Bridging the Health Finance Gap in India: A Call for an IRDAI-RBI Affordability Pact

India’s healthcare financing is plagued by high out-of-pocket spending and inefficient claim settlements, forcing many into debt. A coordinated IRDAI-RBI “Affordability Pact” is needed to integrate digital payments, cashless networks, and financing solutions, making health insurance truly accessible and reducing financial hardship for patients nationwide.

India’s healthcare system stands at a troubling juncture where rapid economic advancement coexists with deep financial strain on households. Despite progress in growth and technology, the nation’s healthcare financing model continues to drive poverty. Out-of-pocket (OOP) expenditure—amounting to nearly 50 per cent of total health spending according to WHO 2024 estimates—remains among the highest globally. The flawed insurance claim settlement process worsens the problem, forcing patients to pay upfront for medical care before being reimbursed later. The IRDAI Annual Report for FY2023-24 highlights this structural failure: of Rs 83,493 crore in total claims settled, Rs 28,247 crore—about one-third—were reimbursements that required patients to pay first and recover later. This figure has surged from Rs 16,000 crore in 2018-19, reflecting a deteriorating trend that undermines the purpose of health insurance.

Industry experts, including Saurabh Soni of DigiSparsh, note that India’s system largely runs on a “cash-and-reimbursement” model that lags behind the rest of the country’s digital revolution. The rapid expansion of hospitals without a matching growth of cashless networks further forces patients into upfront spending. A single policy reform from IRDAI or the Reserve Bank of India (RBI) cannot resolve this issue; what is needed is a coordinated “Affordability Pact” between these institutions to integrate health insurance with digital banking and credit systems.

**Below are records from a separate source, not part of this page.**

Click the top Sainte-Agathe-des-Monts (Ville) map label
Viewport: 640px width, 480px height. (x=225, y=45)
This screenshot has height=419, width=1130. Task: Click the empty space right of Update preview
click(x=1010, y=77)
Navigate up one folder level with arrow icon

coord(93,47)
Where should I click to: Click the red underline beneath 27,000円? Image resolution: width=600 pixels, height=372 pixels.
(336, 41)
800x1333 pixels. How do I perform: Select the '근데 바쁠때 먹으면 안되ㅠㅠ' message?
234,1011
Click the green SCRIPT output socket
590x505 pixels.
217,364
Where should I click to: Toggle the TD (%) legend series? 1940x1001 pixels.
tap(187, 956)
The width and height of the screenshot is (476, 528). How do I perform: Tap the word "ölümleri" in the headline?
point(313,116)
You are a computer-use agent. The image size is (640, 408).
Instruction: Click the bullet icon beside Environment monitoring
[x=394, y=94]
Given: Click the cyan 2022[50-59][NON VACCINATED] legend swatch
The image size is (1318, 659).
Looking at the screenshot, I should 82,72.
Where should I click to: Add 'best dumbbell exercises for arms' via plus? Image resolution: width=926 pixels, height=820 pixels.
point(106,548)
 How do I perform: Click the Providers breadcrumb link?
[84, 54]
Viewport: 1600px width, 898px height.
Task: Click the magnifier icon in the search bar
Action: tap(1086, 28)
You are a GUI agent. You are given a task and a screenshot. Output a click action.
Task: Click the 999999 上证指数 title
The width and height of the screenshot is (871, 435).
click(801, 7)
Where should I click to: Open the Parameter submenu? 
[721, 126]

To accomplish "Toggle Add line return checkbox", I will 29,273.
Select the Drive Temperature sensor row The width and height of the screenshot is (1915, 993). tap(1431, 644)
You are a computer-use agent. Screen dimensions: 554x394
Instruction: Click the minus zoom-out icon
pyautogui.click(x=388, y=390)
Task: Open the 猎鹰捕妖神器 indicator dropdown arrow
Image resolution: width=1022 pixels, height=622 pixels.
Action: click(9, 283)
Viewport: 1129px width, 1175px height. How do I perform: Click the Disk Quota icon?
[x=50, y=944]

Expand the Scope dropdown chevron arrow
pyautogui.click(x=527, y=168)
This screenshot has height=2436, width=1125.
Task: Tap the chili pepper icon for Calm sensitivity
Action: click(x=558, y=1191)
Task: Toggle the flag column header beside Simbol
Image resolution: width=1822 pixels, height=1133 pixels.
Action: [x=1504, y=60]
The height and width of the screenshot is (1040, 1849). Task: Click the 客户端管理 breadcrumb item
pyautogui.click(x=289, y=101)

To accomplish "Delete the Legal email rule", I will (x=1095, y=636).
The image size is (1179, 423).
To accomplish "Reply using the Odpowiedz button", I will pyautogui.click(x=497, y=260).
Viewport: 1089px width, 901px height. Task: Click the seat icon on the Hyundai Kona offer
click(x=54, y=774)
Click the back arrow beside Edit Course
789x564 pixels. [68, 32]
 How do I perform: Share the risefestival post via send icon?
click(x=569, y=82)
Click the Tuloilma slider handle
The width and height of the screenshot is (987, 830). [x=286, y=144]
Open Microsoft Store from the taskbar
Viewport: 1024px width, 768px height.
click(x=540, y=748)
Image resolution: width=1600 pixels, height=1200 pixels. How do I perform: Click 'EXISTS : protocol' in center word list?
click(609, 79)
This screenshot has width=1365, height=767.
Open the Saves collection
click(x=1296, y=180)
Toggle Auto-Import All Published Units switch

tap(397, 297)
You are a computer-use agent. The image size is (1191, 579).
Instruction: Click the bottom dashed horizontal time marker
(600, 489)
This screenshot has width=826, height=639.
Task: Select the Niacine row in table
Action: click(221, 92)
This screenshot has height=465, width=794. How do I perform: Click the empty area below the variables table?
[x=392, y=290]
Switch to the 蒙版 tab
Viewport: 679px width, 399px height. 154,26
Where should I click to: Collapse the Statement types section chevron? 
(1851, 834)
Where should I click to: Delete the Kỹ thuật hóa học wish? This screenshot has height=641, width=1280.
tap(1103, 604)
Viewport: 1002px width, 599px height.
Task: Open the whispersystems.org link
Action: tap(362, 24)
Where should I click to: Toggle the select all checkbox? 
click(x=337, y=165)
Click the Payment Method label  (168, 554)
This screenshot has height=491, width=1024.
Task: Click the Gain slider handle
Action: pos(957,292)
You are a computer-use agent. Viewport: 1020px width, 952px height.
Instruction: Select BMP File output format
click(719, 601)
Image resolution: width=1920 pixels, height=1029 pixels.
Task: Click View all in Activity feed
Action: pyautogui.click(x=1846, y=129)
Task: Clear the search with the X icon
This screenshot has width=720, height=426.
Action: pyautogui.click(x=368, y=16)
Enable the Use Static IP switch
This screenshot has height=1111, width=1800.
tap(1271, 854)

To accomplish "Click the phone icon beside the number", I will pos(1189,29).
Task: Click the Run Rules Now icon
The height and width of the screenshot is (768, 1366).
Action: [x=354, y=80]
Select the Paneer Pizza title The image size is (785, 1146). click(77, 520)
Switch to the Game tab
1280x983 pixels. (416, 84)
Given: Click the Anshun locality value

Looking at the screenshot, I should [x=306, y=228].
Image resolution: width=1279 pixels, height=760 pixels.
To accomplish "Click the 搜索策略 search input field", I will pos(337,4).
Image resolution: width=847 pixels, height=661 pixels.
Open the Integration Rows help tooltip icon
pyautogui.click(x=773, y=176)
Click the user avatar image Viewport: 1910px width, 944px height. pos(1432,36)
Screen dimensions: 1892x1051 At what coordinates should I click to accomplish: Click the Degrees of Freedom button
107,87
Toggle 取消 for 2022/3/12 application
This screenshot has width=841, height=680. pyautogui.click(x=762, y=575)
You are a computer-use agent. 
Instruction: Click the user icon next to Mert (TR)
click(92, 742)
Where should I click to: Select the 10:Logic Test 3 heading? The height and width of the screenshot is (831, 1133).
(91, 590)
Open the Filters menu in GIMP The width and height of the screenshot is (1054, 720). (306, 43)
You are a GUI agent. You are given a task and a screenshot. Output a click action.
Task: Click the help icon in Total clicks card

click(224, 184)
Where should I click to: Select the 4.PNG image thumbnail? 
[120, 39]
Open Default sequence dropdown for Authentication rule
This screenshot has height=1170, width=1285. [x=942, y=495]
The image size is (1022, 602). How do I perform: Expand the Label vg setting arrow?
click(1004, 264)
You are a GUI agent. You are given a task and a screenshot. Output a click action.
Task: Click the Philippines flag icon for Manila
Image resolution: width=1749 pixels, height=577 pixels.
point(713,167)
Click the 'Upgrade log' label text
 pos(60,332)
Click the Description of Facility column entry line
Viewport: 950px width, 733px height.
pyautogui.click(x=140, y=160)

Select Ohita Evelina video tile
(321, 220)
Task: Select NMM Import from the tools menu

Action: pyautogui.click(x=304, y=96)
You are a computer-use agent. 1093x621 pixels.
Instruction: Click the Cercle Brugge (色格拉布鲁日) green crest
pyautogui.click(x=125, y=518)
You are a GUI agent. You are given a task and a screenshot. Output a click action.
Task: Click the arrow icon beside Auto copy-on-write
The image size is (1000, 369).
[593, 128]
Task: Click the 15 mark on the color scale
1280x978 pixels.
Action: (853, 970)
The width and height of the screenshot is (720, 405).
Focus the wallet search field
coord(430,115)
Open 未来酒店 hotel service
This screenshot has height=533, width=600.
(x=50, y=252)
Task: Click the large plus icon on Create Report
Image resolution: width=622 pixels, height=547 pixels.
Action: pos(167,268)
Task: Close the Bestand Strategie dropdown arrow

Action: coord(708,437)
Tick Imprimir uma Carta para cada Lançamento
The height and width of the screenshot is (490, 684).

This proposed pact rests on six pillars aimed at reducing OOP burdens through financial and technological integration. It envisions an integrated health finance ecosystem connecting UPI, credit lines, and health wallets to insurers’ real-time systems to make cashless-first packages the norm. It also proposes linking healthcare credit with insurance, allowing patients to access interest-free credit lines from regulated NBFCs or banks for 60–90 days until insurers reimburse hospitals directly. Expanding the universal cashless network through same-day digital settlements via regulated escrow mechanisms would strengthen hospital trust and reduce reliance on cash.

Further, data-driven health risk and credit scoring models could allow fairer premiums and personalized financial access, while digital claim exchanges such as the National Health Claim Exchange (NHCX) could accelerate settlement processes. Finally, a joint IRDAI-RBI sandbox would create a safe space for fintech and insurtech innovations such as claim financing and medical BNPL products. Together, these reforms could dissolve financial barriers in healthcare, transforming health insurance from a delayed reimbursement mechanism into an immediate safety net that ensures liquidity, dignity, and timely access to treatment for all Indians.